**Provided passage:**
Ms GRIERSON (Newcastle) (20:31): I am pleased to speak on the Marriage Amendment Bill 2012. This private member's bill seeks to amend the Marriage Act 1961. Item 1 of schedule 1 will amend the current legal definition of marriage to read that 'marriage means the union of two people, regardless of their sex, to the exclusion of all others, voluntarily entered into for life'. 'For life' is a big commitment for anyone to make, but this is a commitment that many same-sex couples would like the opportunity to make.

My position in support of same-sex marriage is well known, and I have spoken on it before. In 2006 I was the first member of parliament to sign Australian Marriage Equality's Charter of Equality. I did so even though staff were surprised and warned me that it was not ALP policy. I have always had the belief that I am a human being first, no matter what party I belong to or what my role is. On the human level, it was the right thing to do. We should never discriminate against people based on sexual orientation—not in marriage law, not in superannuation law, not in social security law, not in any other law. It is unacceptable to treat one group of citizens different from another. This is why I am proud to be a member of the party that removed 85-odd pieces of discrimination against same-sex couples from Commonwealth laws when we came into government.

**Jobs:**
(1) In the speech on the Marriage Amendment Bill 2012, in what year did the speaker sign Australian Marriage Equality's Charter of Equality?
(2) Continue the speech on the Marriage Amendment Bill 2012 from its last sentence.

**Supplied information:**
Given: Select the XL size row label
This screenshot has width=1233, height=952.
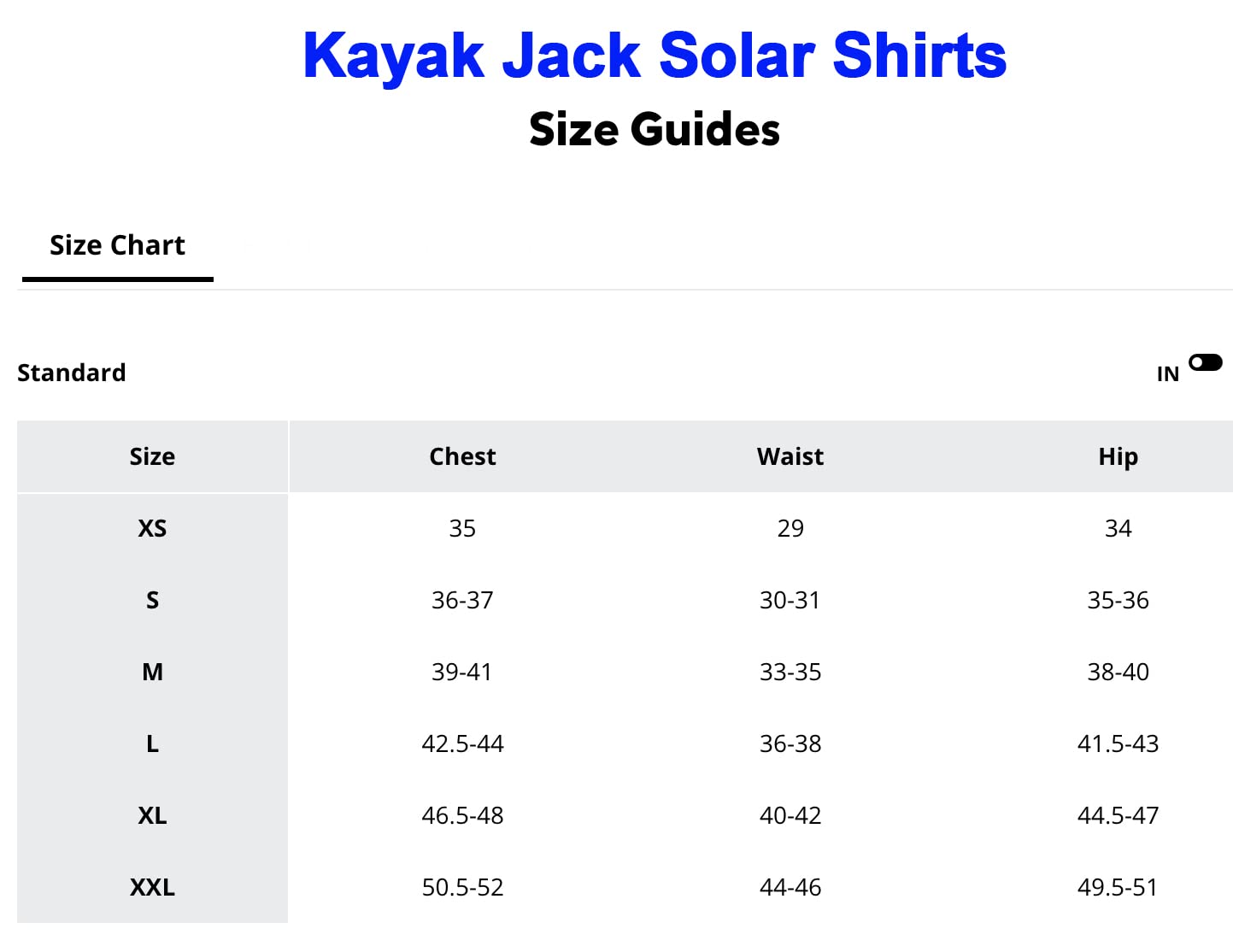Looking at the screenshot, I should [x=152, y=815].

**Solved tasks:**
(1) 2006

(2)
In Newcastle, the city I represent, around 60 per cent of people who have contacted me have supported marriage equality—a figure in line with the recent survey by the House of Representatives Social Policy and Legal Affairs Committee, in which over 177,000 Australians expressed support for marriage equality; 64 per cent of respondents. Galaxy Research polling also indicates support for marriage equality at this same level, the highest level since polling on marriage equality began in 2009. It is lovely to be with the Australian people on this issue, and I would love to think this parliament would also be with the Australian people on this issue. I do respect the right of others to hold differing viewpoints when it comes to the issue of marriage. I also respect the rights of religious bodies to be exempt from having to perform non-heterosexual marriages. This bill gives provision to that, ensuring that no minister of religion would be bound to solemnise a marriage where the two individuals were of the same sex.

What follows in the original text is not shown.